= EXTRACT =

-=-=-

Constructs a token checker that will invalidate an entry if any of its fields given here have changed.

bibdata is a reference to the bibolamazifile’s bibliography data; this is the return value of bibolamaziData().

fields is a list of bibtex fields which should be checked for changes. Note that the ‘author’ and ‘editor’ fields are treated specially, with the store_persons argument.

If store_type is True, the entry is also invalidated if its type changes (for example, from @unpublished’ to @article’).

store_persons is a list of person roles we should check for changes (see person roles in pybtex.database.Entry : this is either ‘author’ or ‘editor’). Specify for example ‘author’ here instead of in the fields argument. This is because pybtex treats the ‘author’ and ‘editor’ fields specially.

new_token(key, value, **kwargs)[source]

Return a token which will serve to identify changes of the dictionary entry (key, value). This token may be any Python picklable object. It can be anything that cmp_tokens() will undertsand.

The default implementation returns True all the time. Subclasses should reimplement to do something useful.

class bibolamazi.core.bibusercache.tokencheckers.TokenChecker(**kwargs)[source]

Bases: object

Base class for a token checker validator.

The new_token() function always returns True and cmp_tokens() just compares tokens for equality with the == operator.

Subclasses should reimplement new_token() to return something useful. Subclasses may either use the default implementation equality comparision for cmp_tokens() or reimplement that function for custom token validation condition (e.g. as in TokenCheckerDate).

cmp_tokens(key, value, oldtoken, **kwargs)[source]

Checks to see if the dictionary entry (key, value) is still up-to-date and valid. The old token, returned by a previous call to new_token(), is provided in the argument oldtoken.

The default implementation calls new_token() for the (key, value) pair and compares the new token with the old token oldtoken for equality with the == operator. Depending on your use case, this may be enough so you may not have to reimplement this function (as, for example, in EntryFieldsTokenChecker).

However, you may wish to reimplement this function if a different comparision method is required. For example, if the token is a date at which the information was retrieved, you might want to test how old the information is, and invalidate it only after it has passed a certain amount of time (as done in TokenCheckerDate).

It is advisable that code in this function should be protected against having the wrong type in oldtoken or being given None. Such cases might easily pop up say between Bibolamazi Versions, or if the cache was once not properly set up. In any case, it’s safer to trap exceptions here and return False to avoid an exception propagating up and causing the whole cache load process to fail.

Return True if the entry is still valid, or False if the entry is out of date and should be discarded.

new_token(key, value, **kwargs)[source]

Return a token which will serve to identify changes of the dictionary entry (key, value). This token may be any Python picklable object. It can be anything that cmp_tokens() will undertsand.

-=-=-

= RAW DATA =
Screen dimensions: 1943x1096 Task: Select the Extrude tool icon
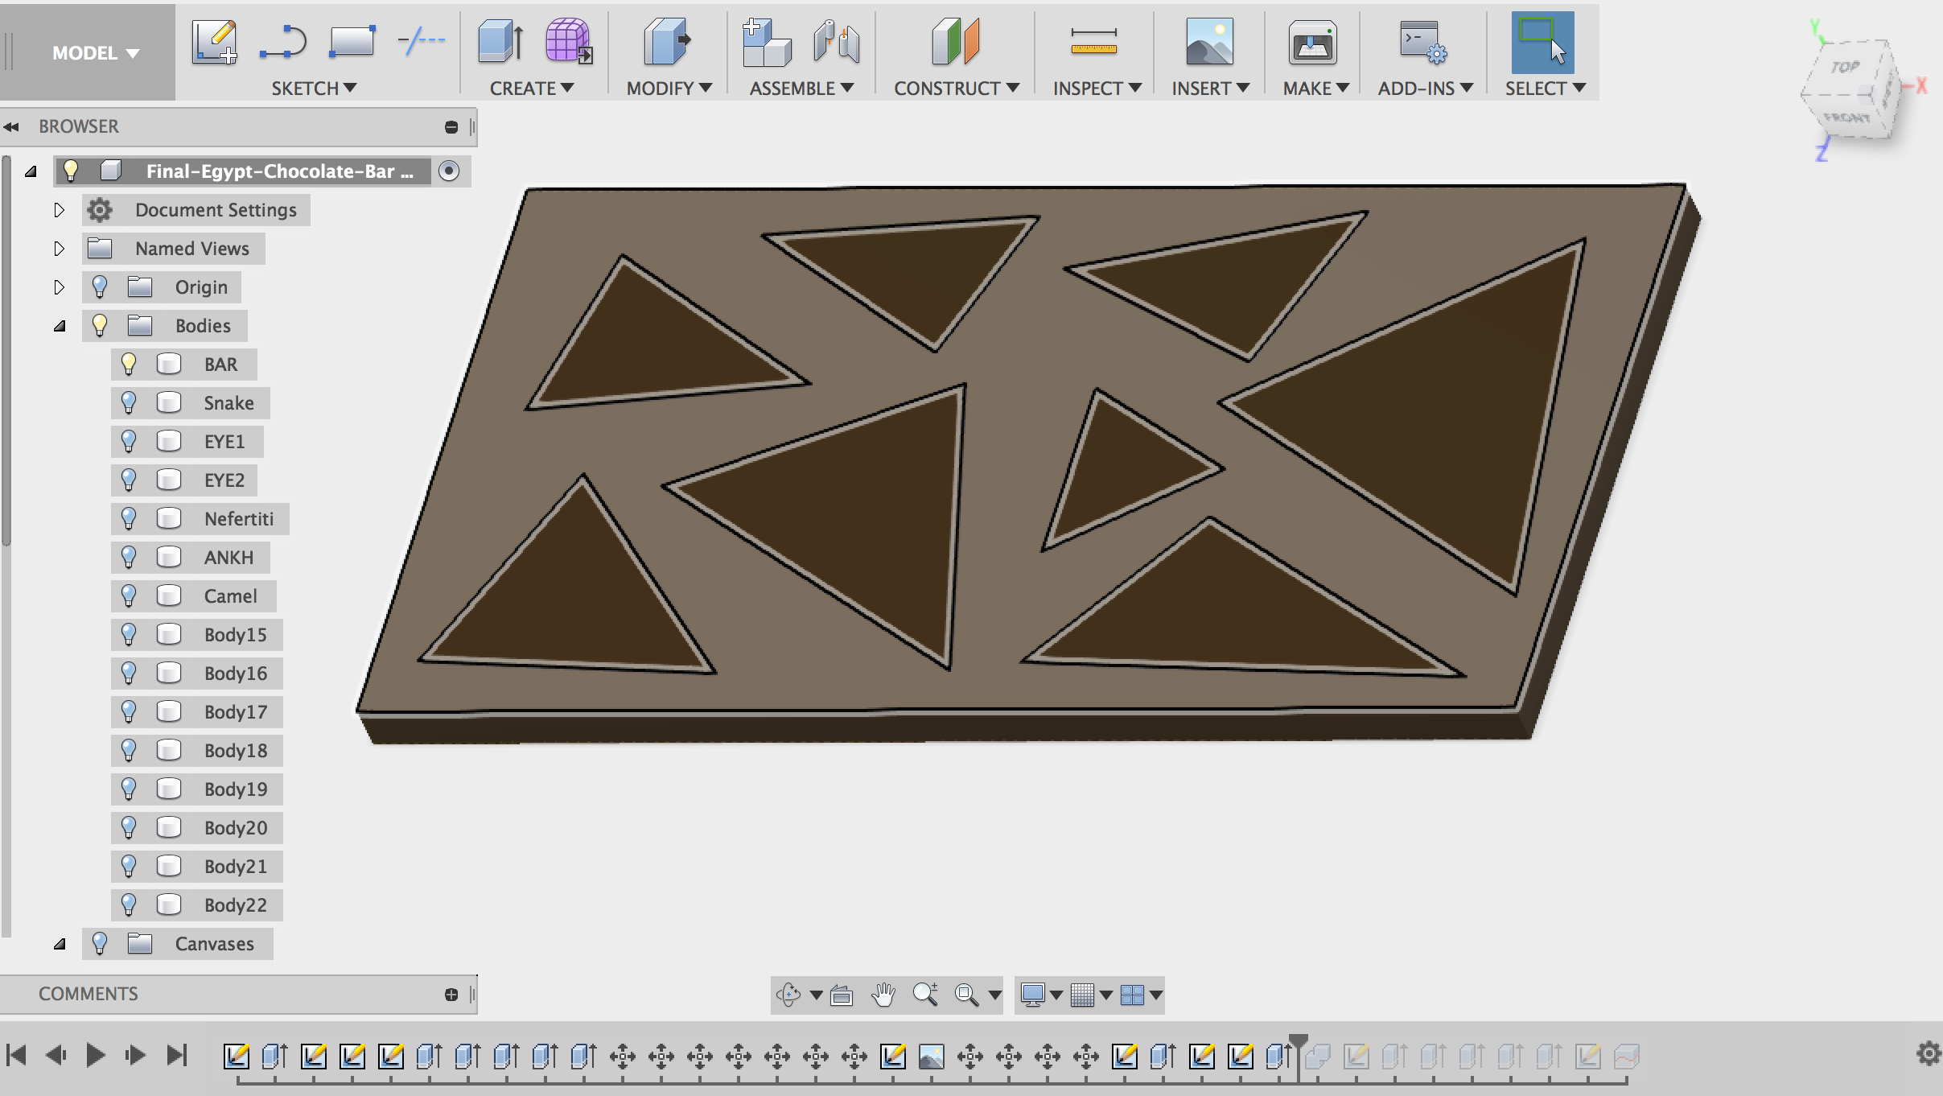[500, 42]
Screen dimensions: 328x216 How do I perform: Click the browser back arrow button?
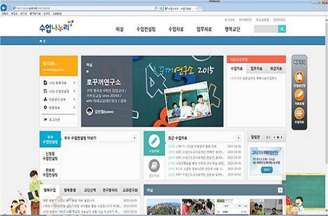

-=-=-

= PROBLEM DETAILS =
List the constructor arguments explained at the start of the token checker documentation. Answer using only the documentation text, not the material.

= THE ANSWER =
bibdata, fields, store_type, store_persons